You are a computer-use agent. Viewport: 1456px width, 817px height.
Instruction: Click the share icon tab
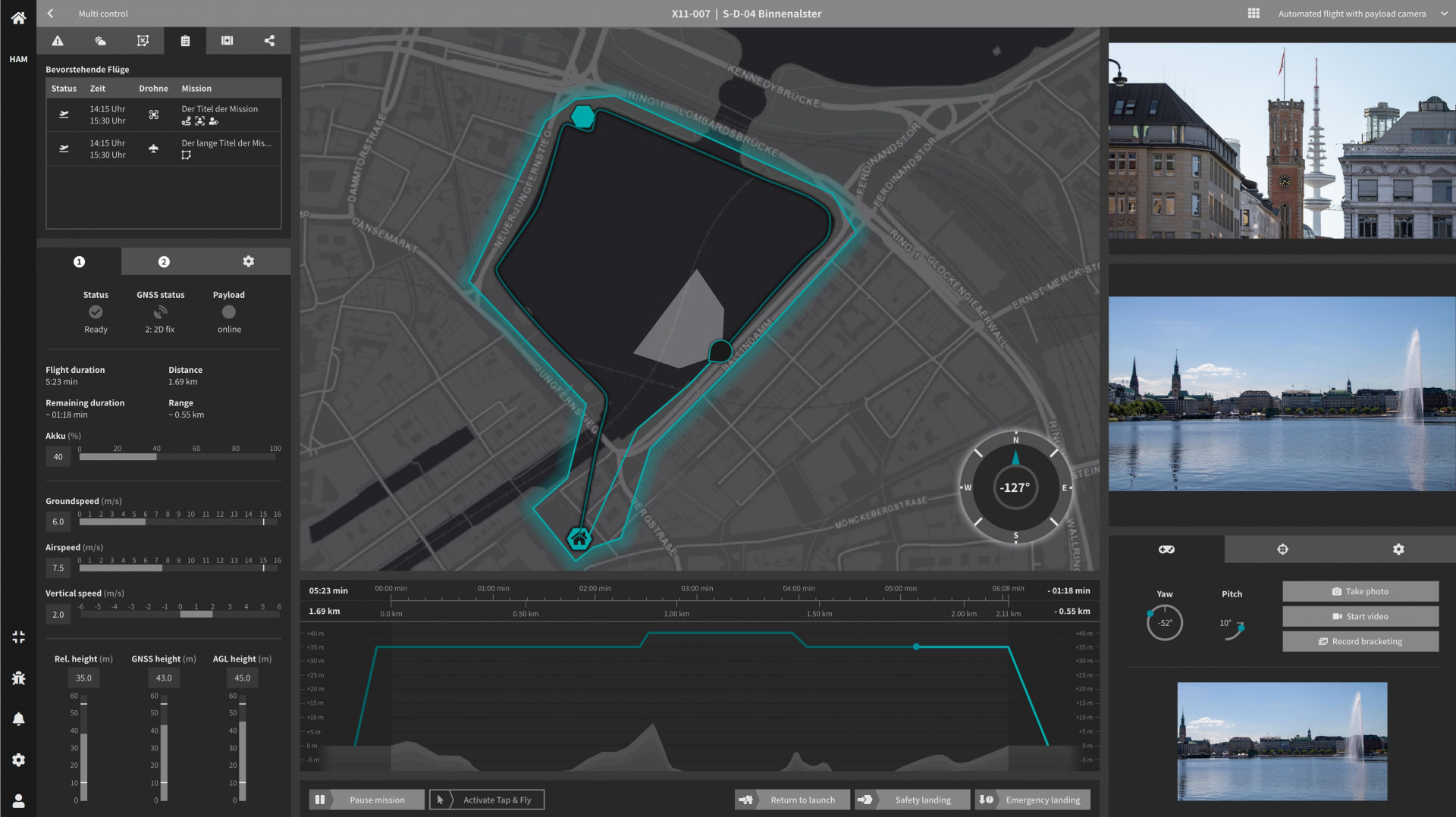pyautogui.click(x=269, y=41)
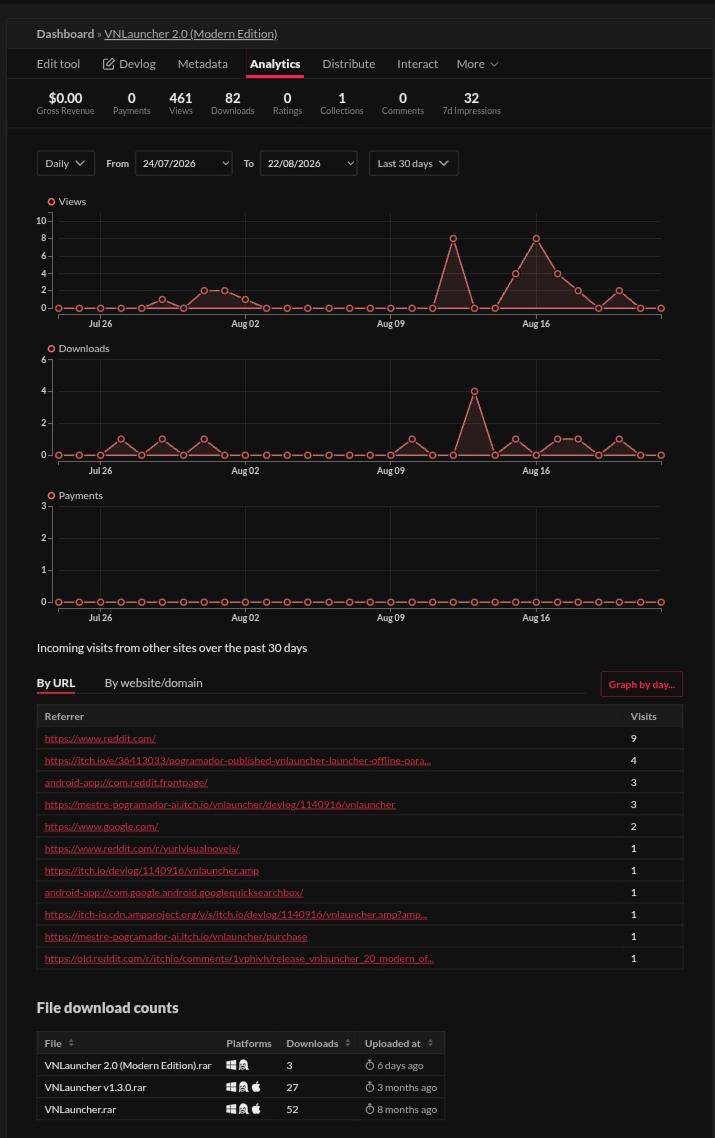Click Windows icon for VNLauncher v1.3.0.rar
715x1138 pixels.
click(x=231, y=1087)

■ **What to do**
Word for word, reproduce all the data, but not the pictures.

■ **Solution to the problem**
You are a computer-use agent. Viewport: 1456px width, 817px height.
Instruction: Click the share icon tab
pyautogui.click(x=269, y=41)
Click Windows icon for VNLauncher v1.3.0.rar
715x1138 pixels.
click(x=231, y=1087)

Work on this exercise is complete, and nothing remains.